MiSSNet: Memory-Inspired Semantic Segmentation Augmentation Network for Class-Incremental Learning in Remote Sensing Images
Jiajun Xie, Bin Pan, Xia Xu, Zhenwei Shi
Abstract
With remote sensing images constantly being collected rapidly, class-incremental semantic segmentation task has attracted increasing attention. However, the semantic distribution shift problem of the background class in remote sensing images, which is a case of catastrophic forgetting, continues to limit available class-incremental semantic segmentation algorithms. To address this challenge, we present a new Memory-inspired Semantic Segmentation augmentation network (MiSSNet) for class-incremental learning in remote sensing images. The MiSSNet mainly includes two modules: Local Semantic Distillation (LSD) module and Class-Specific Regularization (CSR) module.
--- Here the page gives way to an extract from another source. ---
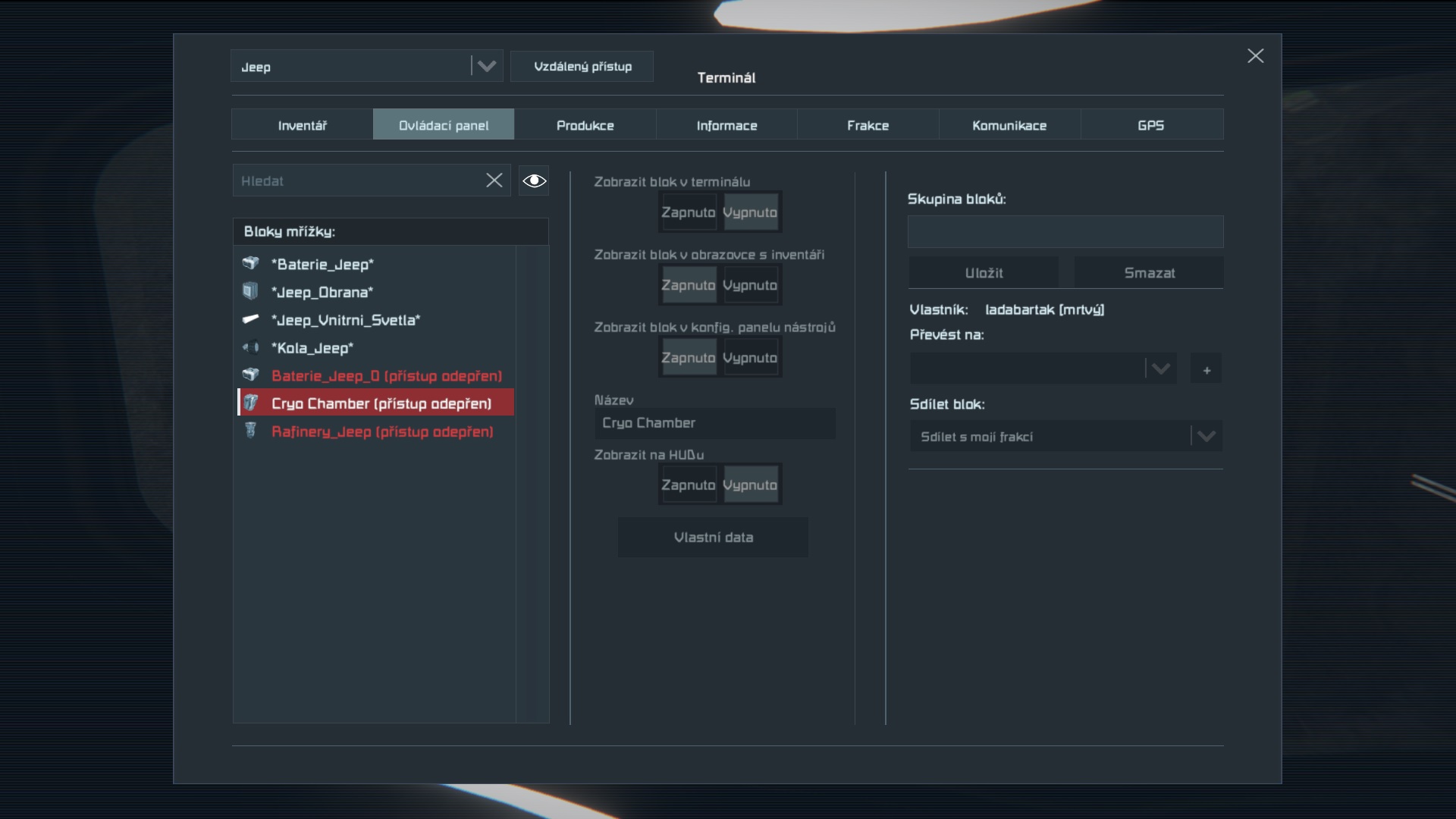Click the wheel icon beside *Kola_Jeep*
Image resolution: width=1456 pixels, height=819 pixels.
click(250, 347)
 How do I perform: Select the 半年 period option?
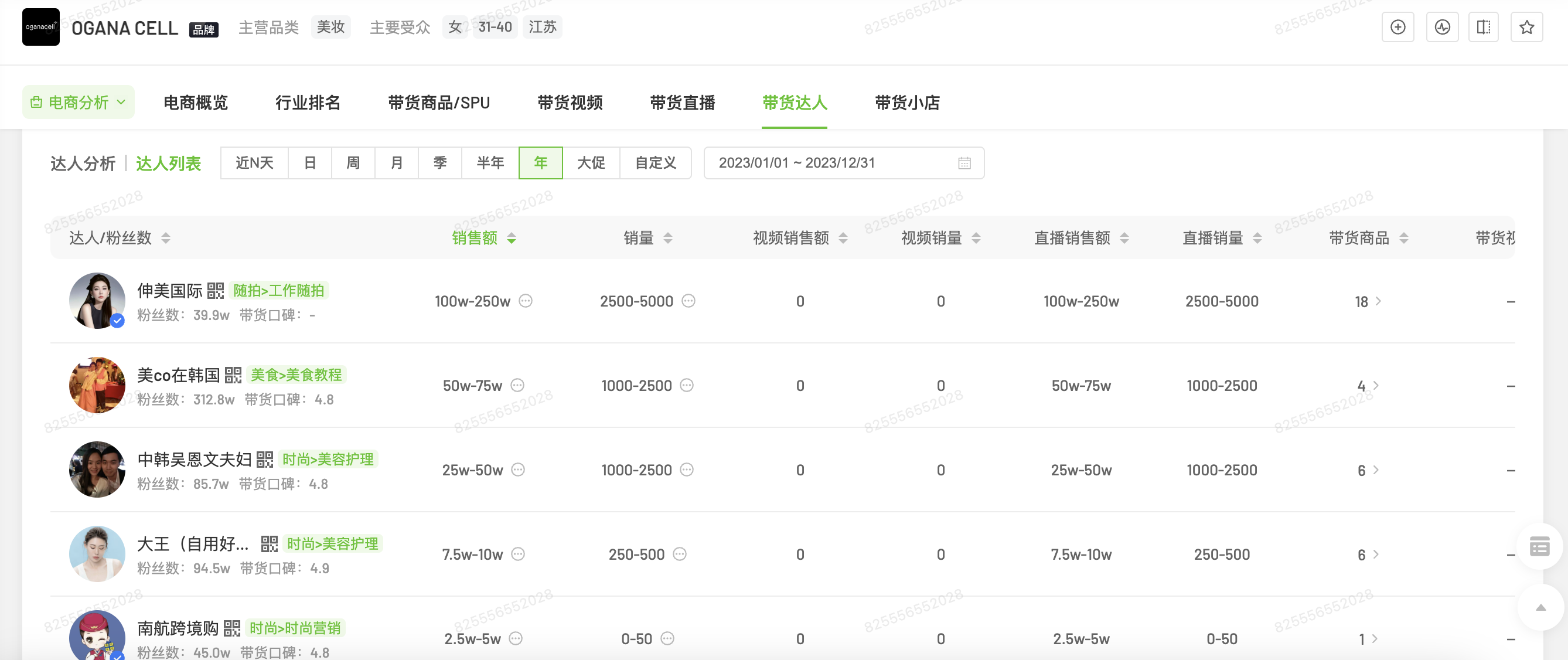pos(490,162)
LSD is a distillation structure that employs the local semantic features in retained memory to maintain correlation between pixels throughout the training process of incremental learning. It constructs a series of pixel-level correlation matrices and implicitly adjusts the semantic distribution shift problem of the background class. CSR is a class-wise regularization term that utilizes the class-specific portion of the preserved memory to help the model keep repeating the learning of the old categories. It alleviates the background classes shift problem by generating countless pixel level instances of old classes. LSD and CSR work together to tackle the semantic distribution shift problem of background class from semantic information and class information aspects, respectively. Specially, MiSSNet only needs additional single inference process for memory extraction and storage, and the whole algorithm does not add any new training parameters. Experimental results on three semantic segmentation datasets indicate the advantage of the proposed method.